1. Get an honest valuation
So how can you plan whilst staying aloof and objective? Get some idea of what you’re going to be able to sell your home for. Talk to three agents and do your research – do they usually sell the kind of property you own? Once you know how much your property is worth, add in the potentially huge transactional costs. SDLT, legal fees, selling fees, moving costs plus a significant contingency for unexpected problems/changes. If your property is below £500k it’s still entirely possible these costs will add up to at least 5 per cent of the total sale price and remember, that’s out of your cash or deposit. If you’re moving at over £1 million costs could well be 10 per cent and much more, so be realistic.
2. Do the groundwork
Next, check you can get roughly what you want where you want and then stop looking. Instead, prepare everything necessary to sell your home. Make sure your you get a good solicitor immediately. Do not wait until you have an offer, and ensure they have everything they need to send out a contract instantly when you have a selling offer agreed.

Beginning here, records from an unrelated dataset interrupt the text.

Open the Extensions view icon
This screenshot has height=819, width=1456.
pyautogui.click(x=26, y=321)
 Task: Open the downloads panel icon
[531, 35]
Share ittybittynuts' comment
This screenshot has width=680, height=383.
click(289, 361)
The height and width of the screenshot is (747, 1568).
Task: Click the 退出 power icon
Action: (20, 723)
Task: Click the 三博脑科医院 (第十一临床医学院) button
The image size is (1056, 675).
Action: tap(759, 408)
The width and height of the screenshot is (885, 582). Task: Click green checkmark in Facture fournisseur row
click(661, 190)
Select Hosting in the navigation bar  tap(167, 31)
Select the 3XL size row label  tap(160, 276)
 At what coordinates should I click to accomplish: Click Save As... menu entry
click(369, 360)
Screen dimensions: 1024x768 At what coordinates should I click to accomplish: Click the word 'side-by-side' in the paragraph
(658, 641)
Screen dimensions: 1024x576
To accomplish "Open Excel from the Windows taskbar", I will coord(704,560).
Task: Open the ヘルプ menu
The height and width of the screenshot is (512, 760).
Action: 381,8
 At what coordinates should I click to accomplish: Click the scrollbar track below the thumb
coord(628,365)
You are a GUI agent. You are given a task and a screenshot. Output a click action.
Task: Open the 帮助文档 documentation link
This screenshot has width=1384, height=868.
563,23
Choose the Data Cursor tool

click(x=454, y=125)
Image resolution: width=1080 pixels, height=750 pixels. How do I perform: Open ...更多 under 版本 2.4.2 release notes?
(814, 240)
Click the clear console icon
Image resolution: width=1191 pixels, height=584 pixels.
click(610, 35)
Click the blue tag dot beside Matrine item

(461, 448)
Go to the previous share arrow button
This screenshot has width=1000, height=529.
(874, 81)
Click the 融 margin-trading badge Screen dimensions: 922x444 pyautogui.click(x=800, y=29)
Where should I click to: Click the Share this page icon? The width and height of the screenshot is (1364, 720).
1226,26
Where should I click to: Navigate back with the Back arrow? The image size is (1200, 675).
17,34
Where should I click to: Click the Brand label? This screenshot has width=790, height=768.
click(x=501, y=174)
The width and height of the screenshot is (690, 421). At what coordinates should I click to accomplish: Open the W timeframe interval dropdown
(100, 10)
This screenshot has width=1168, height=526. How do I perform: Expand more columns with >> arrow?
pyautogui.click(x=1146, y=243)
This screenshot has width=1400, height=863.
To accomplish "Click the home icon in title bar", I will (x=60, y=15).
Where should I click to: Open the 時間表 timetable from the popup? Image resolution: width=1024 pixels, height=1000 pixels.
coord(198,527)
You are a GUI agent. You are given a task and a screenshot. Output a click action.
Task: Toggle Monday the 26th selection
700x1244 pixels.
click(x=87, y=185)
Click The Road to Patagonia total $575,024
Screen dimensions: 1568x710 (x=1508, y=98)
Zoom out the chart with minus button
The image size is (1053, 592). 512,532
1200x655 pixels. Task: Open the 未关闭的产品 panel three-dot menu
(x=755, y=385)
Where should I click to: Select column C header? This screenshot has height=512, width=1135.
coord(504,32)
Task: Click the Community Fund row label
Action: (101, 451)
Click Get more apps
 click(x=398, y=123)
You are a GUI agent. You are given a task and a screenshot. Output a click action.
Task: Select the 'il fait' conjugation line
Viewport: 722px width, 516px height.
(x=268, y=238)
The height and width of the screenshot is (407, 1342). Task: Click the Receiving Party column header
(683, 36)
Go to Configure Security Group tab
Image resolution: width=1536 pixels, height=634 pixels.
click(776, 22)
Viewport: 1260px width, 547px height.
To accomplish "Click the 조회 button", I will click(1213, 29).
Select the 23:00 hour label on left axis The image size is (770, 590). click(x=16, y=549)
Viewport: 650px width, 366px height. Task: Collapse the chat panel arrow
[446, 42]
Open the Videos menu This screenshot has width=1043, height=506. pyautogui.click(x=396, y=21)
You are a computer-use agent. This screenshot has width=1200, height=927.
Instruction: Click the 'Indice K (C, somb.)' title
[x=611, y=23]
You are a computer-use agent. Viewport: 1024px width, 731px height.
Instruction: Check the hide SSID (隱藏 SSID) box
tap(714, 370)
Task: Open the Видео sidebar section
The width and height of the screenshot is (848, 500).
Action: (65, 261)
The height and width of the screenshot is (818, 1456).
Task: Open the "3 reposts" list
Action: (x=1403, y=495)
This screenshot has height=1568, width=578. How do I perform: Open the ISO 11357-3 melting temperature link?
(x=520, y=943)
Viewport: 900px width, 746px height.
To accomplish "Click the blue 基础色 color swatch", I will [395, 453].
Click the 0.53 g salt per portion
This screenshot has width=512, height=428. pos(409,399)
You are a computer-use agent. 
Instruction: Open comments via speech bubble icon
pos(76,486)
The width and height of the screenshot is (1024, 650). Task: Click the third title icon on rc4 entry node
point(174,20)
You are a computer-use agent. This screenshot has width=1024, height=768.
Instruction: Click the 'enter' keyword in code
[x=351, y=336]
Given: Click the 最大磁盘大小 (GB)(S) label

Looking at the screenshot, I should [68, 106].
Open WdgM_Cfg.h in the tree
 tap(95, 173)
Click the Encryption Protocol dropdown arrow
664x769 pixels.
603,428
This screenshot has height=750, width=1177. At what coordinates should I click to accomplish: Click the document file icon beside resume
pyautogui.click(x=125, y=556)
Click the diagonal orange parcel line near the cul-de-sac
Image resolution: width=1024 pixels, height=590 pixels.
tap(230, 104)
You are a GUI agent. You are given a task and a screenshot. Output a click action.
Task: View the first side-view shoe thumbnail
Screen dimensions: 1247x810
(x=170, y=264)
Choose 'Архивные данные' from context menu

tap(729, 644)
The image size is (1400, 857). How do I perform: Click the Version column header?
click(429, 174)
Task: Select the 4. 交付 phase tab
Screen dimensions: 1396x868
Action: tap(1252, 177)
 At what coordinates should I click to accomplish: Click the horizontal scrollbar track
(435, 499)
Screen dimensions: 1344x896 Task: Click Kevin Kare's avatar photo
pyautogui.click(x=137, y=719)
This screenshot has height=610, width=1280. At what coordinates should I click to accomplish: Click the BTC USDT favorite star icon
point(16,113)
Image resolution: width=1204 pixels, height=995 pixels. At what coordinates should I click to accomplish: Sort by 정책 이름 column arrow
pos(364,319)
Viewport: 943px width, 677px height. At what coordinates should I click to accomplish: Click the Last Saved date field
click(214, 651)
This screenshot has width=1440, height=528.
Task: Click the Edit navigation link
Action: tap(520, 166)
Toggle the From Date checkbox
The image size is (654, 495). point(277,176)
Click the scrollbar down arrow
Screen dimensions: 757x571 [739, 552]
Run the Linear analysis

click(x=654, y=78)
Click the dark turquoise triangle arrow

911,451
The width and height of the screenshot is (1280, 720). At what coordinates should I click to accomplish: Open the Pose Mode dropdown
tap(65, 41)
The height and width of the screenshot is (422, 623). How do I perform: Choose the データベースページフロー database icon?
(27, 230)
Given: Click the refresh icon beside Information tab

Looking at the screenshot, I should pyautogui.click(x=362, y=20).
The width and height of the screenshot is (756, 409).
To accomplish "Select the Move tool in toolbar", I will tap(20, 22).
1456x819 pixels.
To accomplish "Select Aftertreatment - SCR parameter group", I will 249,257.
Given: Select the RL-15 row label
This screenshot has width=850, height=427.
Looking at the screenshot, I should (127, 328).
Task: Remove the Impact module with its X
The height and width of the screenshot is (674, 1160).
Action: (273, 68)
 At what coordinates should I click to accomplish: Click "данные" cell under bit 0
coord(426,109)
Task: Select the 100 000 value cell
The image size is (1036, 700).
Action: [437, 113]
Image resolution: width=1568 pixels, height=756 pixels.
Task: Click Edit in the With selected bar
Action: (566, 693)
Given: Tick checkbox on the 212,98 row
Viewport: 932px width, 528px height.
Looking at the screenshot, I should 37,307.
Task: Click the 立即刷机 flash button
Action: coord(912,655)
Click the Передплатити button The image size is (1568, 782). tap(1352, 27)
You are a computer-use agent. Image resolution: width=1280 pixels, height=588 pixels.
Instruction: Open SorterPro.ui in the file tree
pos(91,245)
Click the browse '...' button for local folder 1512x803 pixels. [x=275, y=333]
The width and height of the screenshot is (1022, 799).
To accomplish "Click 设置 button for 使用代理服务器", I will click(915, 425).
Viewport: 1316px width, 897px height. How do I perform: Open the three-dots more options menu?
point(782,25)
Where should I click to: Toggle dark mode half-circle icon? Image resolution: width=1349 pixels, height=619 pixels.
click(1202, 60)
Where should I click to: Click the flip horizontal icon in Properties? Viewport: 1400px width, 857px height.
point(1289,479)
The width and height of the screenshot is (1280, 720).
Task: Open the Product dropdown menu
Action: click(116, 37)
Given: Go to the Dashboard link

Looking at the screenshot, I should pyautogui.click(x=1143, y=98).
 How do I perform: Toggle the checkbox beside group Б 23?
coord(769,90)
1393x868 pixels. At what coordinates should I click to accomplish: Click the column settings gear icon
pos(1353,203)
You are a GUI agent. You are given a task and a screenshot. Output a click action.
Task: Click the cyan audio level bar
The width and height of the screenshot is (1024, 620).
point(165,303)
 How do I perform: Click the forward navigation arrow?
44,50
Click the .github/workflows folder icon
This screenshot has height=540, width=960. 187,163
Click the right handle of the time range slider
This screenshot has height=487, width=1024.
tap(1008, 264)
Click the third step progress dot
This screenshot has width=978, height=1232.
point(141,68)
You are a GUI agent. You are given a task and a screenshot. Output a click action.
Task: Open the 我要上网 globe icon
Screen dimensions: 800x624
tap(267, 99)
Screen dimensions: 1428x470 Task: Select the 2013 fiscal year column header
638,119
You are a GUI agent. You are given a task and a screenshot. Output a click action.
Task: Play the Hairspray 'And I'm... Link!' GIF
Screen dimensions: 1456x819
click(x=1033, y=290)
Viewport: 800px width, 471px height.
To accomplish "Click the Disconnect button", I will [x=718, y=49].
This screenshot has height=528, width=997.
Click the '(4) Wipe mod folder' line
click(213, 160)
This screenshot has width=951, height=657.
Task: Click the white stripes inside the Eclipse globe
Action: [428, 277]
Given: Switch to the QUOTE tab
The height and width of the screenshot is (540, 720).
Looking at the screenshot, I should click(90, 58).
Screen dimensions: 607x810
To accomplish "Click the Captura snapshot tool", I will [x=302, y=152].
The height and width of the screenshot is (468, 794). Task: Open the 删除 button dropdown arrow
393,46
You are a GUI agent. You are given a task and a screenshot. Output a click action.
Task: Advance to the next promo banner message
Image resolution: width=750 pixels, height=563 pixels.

Beware of overpaying for something because you get ‘auction fever’, without being able to transact, then underselling what you own in a panic to secure the new property. If you’re a couple this is maximum stress time as invariably there will be agendas, and both will be lying if they’re not regularly portal gazing, so don’t walk about on eggshells and keep talking.
Wait for an offer – if it doesn’t come at least you won’t have wasted valuable headspace in your purchase and don’t panic – you always have options.
3. Start your search with an offer under your belt
Once you have an offer agreed you’re in that period agents love. With an exchange date looming, you’re ready to go. This is peak search time and with many agents’ websites giving plenty of info, you hopefully won’t have to waste too much time actually out and about. Use Google Maps and fabulous data tools like Sprift to check info on the house you’re looking at.
Have fun looking and don’t be afraid to make silly bids. Brits are hopeless with money and always think getting 1 per cent off the price is a result. Don’t get bogged down though, paying over the odds for what you want will probably pay dividends in the long run and if they say yes to a bid at more than 10 per cent below asking then cheers all round. At this stage a good reliable and well remunerated solicitor will be reassuring for both you and the agents involved.
4. If the price isn’t right, don’t sell
If you can do all the above, you’re superhuman – but it can be done. If not, you have options. If the price you’re selling for isn’t enough for where you want to go, you could wait for the market to change – but remember it will probably change where you’re buying too, or you could rent out your house and try renting in the area you want to move to. This has the double advantage of lessening the financial shock if it’s not, as well as giving you the chance to check out whether it really is your dream spot.
Lastly, try not to call the market – it’s a mug’s game.